Idioms for C programmers
Idioms for C programmers
This document collects some idiomatic examples of the C way of doing things. None of these examples have been tested. Please report errors or difficulties to comp40-staff.
For the include statements, I've inserted a backslash before the statement, because the generator for this document deletes them otherwise. When you put include statements in our programs, don't put a backslash in.
Table of Contents
Reading from standard input or from one or more files named on the command line
Reading one line of input
Design poisons for line-oriented input
Getting rid of "Unused variable" warnings
Comparing strings
Hanson's idiom for constant-time string comparison
Printing strings separated by commas
Using List_map to print strings separated by newlines
More detail on the indirections:
Idioms for void ** pointers
Type abbreviations for structure types
Using an abstraction defined in an interface Foo
Handling void * values of known type
Using unboxed arrays
Initializing array elements
Storing values into an unboxed array
Example of array of arrays
Allocating memory
Writing long string literals
Printing integers of known width
Reading from standard input or from one or more files named on the command line
The idea is to separate out the processing of an open file handle from the process of finding one or more open file handles. Idiom adapted from Kernighan and Ritchie, page 162, for a program without options:
#include <stdio.h>
extern void do_something(FILE *fp);
int main(int argc, char *argv[])
{
if (argc == 1) {
do_something(stdin);
} else {
for (int i = 1; i < argc; i++) {
FILE *fp = fopen(argv[i], "r");
if (fp == NULL) {
fprintf(stderr,
"%s: %s %s %s\n",
argv[0], "Could not open file ",
argv[i], "for reading");
exit(1);
}
do_something(fp);
fclose(fp);
}
}
}
Here's another approach:
\#include <stdio.h>
\#include <errno.h>
\#include <stdlib.h>
extern void do_something(FILE *fp);
static FILE *open_or_abort(char *fname, char *mode);
int main(int argc, char *argv[])
{
if (argc == 1) {
do_something(stdin);
} else {
for (int i = 1; i < argc; i++) {
FILE *fp = open_or_abort(argv[i], "r");
do_something(fp);
fclose(fp);
}
}
}
static FILE *open_or_abort(char *fname, char *mode)
{
FILE *fp = fopen(fname, mode);
if (fp == NULL) {
int rc = errno;
fprintf(stderr,
"Could not open file %s with mode %s\n",
fname,
mode);
exit(rc);
}
return fp;
}
Idiom for OS-specific error message on failing to open a file:
perror(argv[i]); /* print the filename with message about *why* fopen() failed */
Idiom for elaborate error messsage:
\#include <errno.h>
\#include <string.h>
...
fprintf(stderr, "%s: could not open %s (%s)\n",
argv[0], argv[i], strerror(errno));
Reading one line of input
The correct idiom for reading input is to
Allocate a buffer
Call fgets
Allocation may be static or dynamic. The main issue is how to recover if fgets does not return an entire line. Assuming you can't just halt the program with an error message, these are your options:
If your buffer is dynamically allocated, you can enlarge it and continue to read.

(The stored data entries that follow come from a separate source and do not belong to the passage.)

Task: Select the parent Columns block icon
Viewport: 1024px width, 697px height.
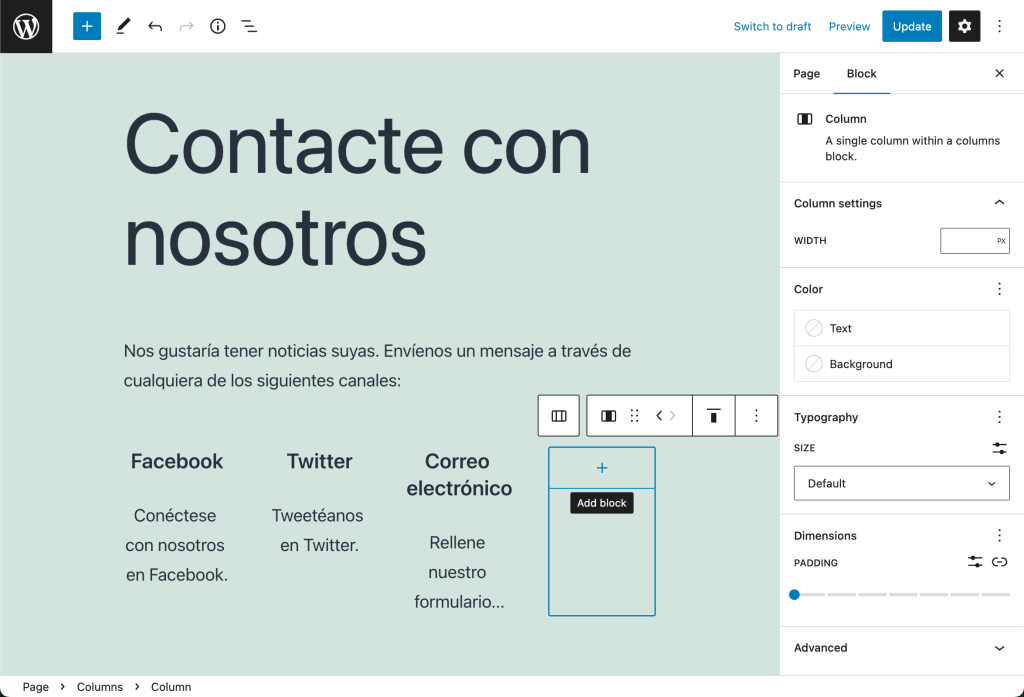Action: pyautogui.click(x=558, y=415)
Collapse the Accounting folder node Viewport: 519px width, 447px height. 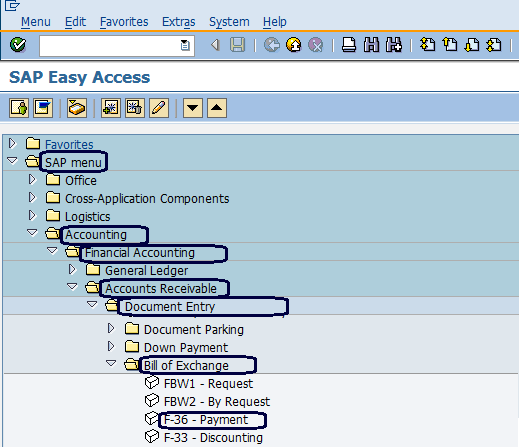(32, 232)
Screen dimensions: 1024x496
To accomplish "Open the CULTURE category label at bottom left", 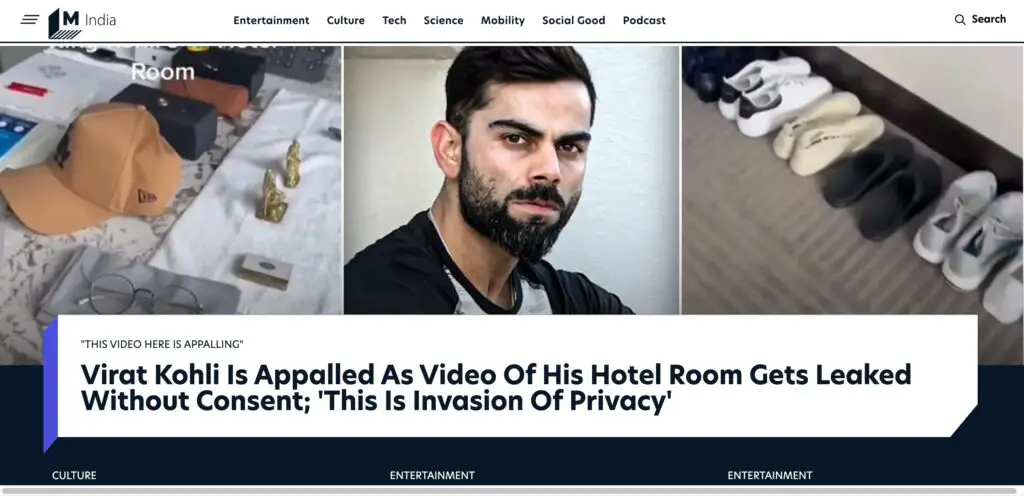I will pyautogui.click(x=74, y=475).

If your buffer is statically allocated, you should
Consume any characters remaining in the line
Indicate some sort of error condition and continue
Design poisons for line-oriented input
Here are some things to avoid when doing input one line at a time:
Never use gets; it's unsafe (because it can walk over more memory than you expect if the input is long).
Don't use scanf, especially not for interactive programs. It's too easy for scanf to become greedy and gobble up more than one line, especially if the input doesn't meet specifications.
If you have the urge to use the scanf interface, which can be quite useful, use fgets to read the line and then sscanf (note the extra 's') to read the pieces.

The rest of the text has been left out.